= Charles L. Biedenbach =

American educator

Charles L. Biedenbach (January 13, 1865 – September 15, 1942) was an American educator. He has been called the father of junior high schools for his advocacy of separating younger and older children in high school settings. He was well known for this advocacy in the educational circles of California in the early 1900s, and his leadership on this issue led to many significant offices.

==Biography==

===Early life and education===
Charles Louis Biedenbach was born on January 13, 1865, in San Francisco, California. He attended San Francisco city schools, graduating from Boys High School in 1882. He earned a bachelor's degree from University of California, Berkeley in 1886 and a master's degree in 1894.

===Career===
Biedenbach taught in San Luis Obispo. In 1889 he returned to the Berkeley area as principal of the Peralta School. From 1892 to 1901 he taught mathematics at Oakland High School, after which he came to Berkeley as principal of McKinley school, which he developed into the McKinley Junior high school. In 1912 he became principal of Berkeley High School. In later years he served as president of the California Teachers Association and of the California High School Teachers' Association, Secretary-Treasurer of the State Council of the California Interscholastic Federation and on the Alameda County Board of Education.

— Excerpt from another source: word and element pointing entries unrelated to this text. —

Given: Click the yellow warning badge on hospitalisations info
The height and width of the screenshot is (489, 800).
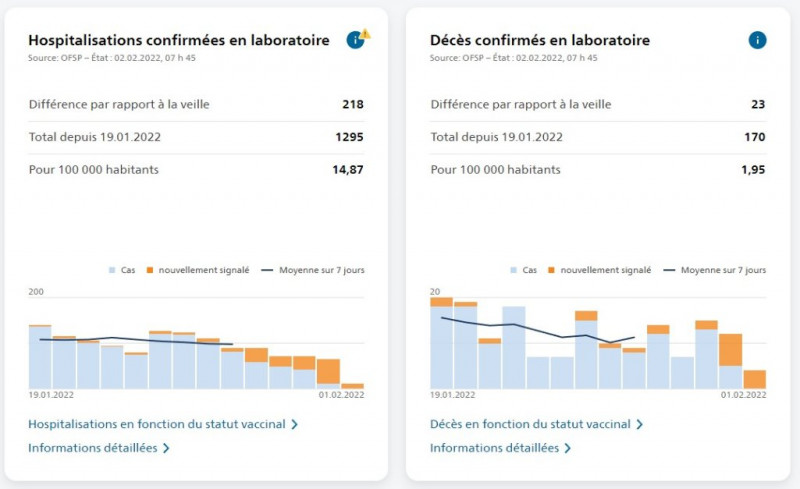Looking at the screenshot, I should 365,34.
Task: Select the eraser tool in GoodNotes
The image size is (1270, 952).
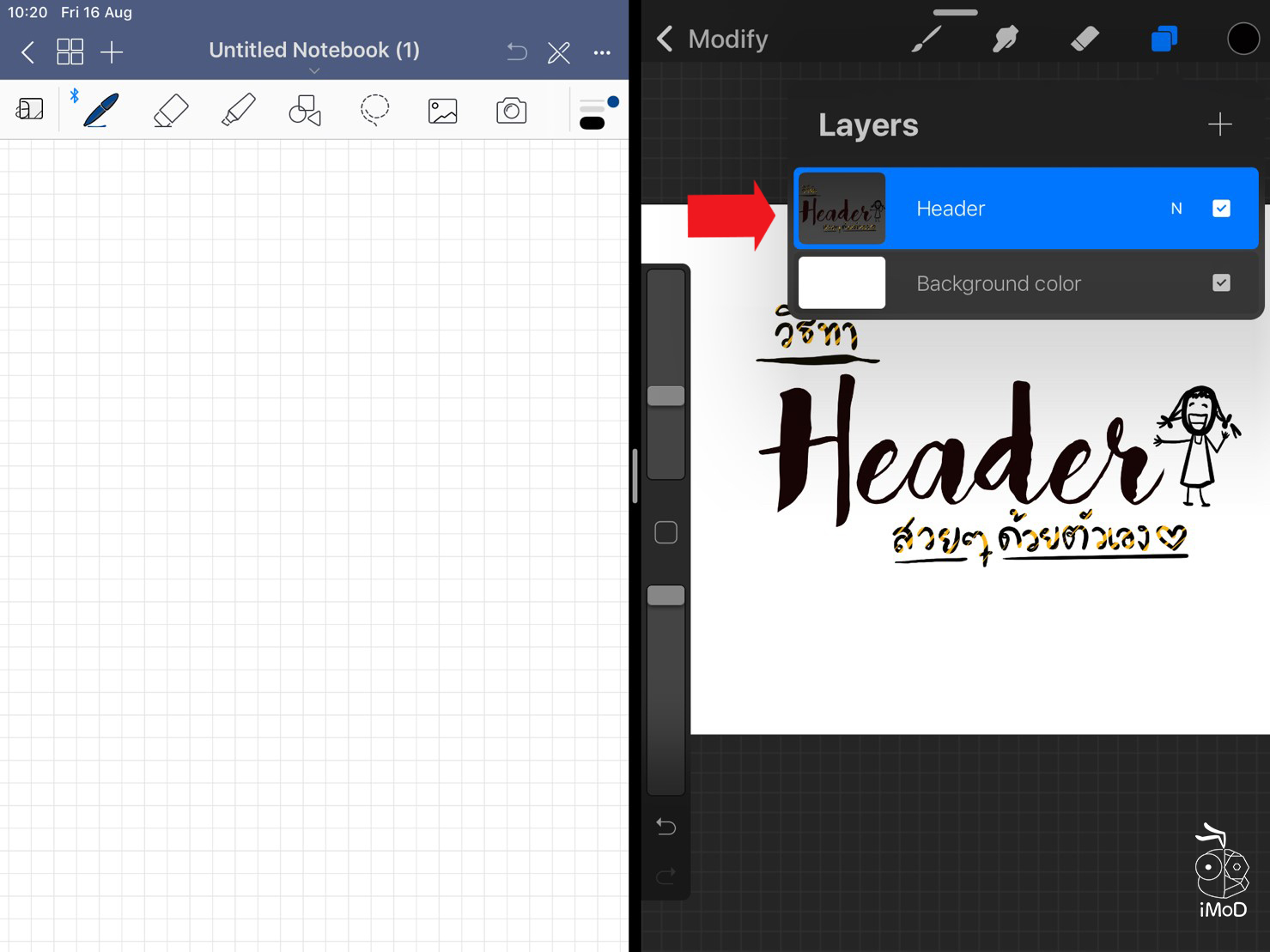Action: click(x=169, y=110)

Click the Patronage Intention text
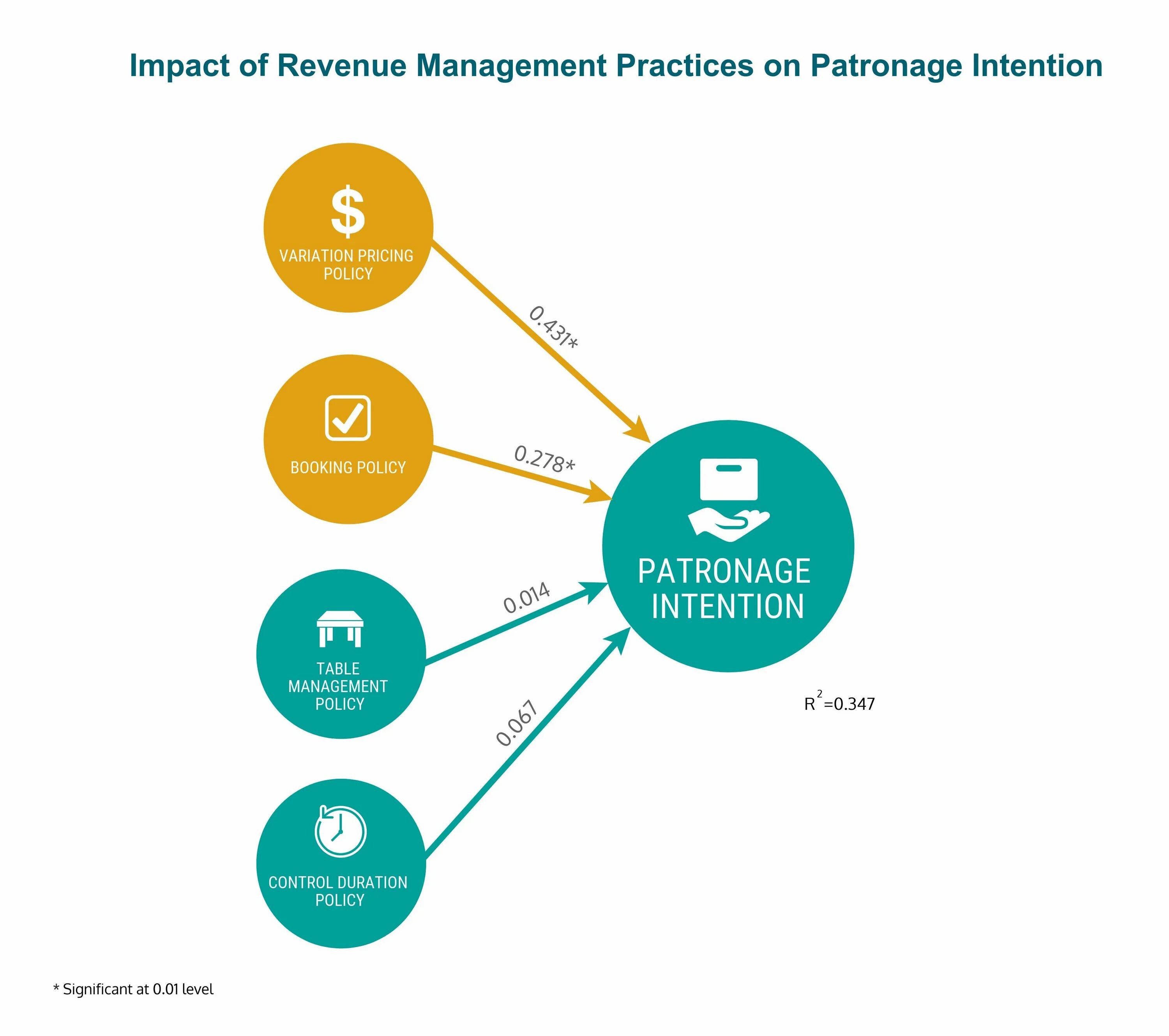[725, 589]
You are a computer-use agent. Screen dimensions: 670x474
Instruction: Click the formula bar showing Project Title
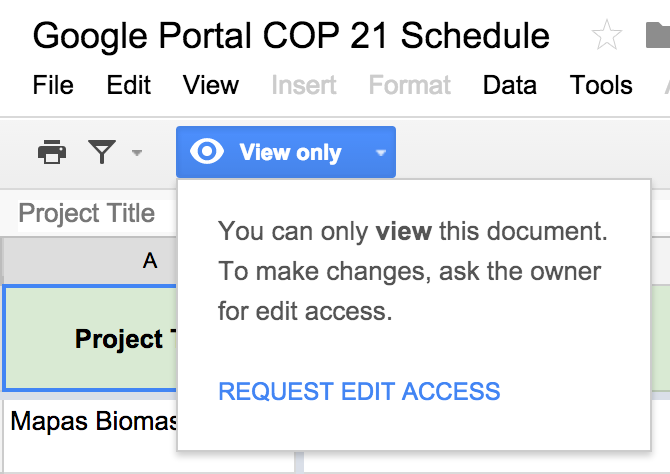coord(87,213)
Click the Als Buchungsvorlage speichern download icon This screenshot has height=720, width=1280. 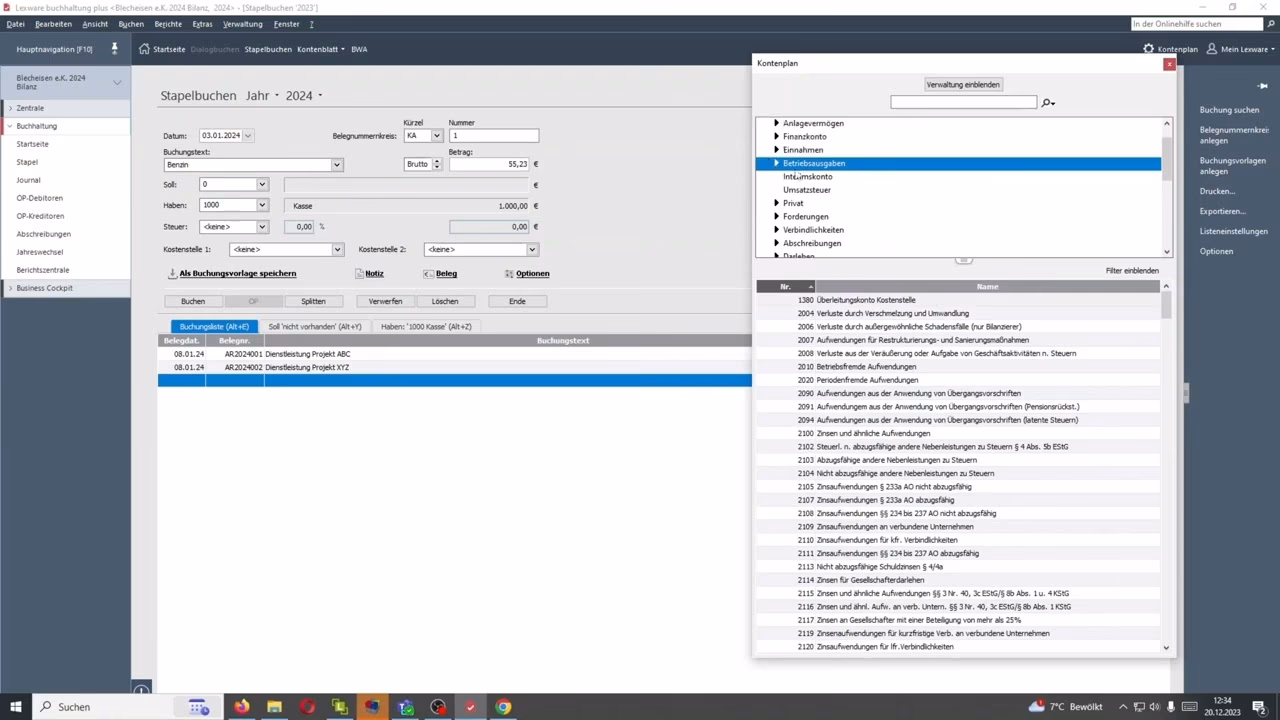pos(173,273)
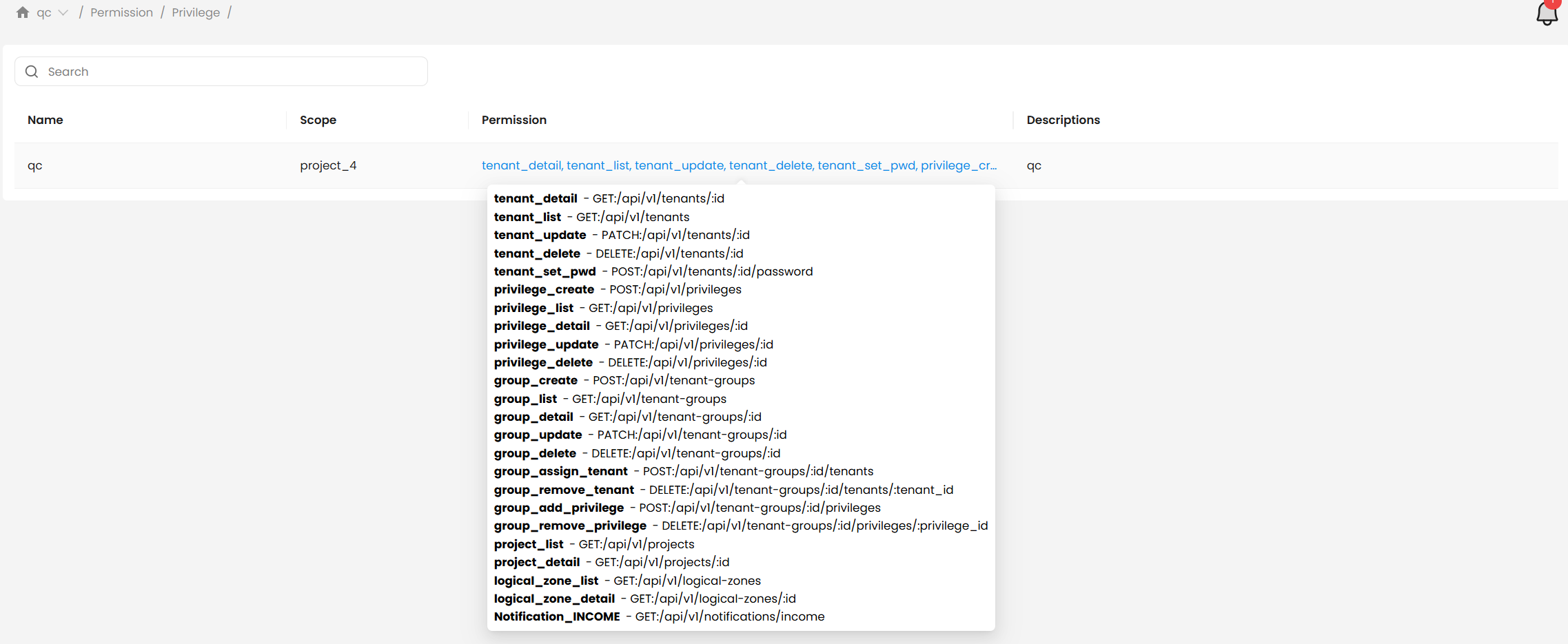Click the home icon in breadcrumb

(x=23, y=12)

===Marriage and children===
Biedenbach married the former Lulu C. Colby in 1887. The couple had five children: Charlotte (b. 1888), Elise (b. 1889), Anna (b. 1891), Carl (b. 1893), and Katharine (b. 1899). He was widowed in 1925 and married the former Elizabeth Cordes at the time of his retirement.

===Death and afterward===
Biedenbach died on September 15, 1942. He was interred in Mountain View Cemetery in Oakland, California.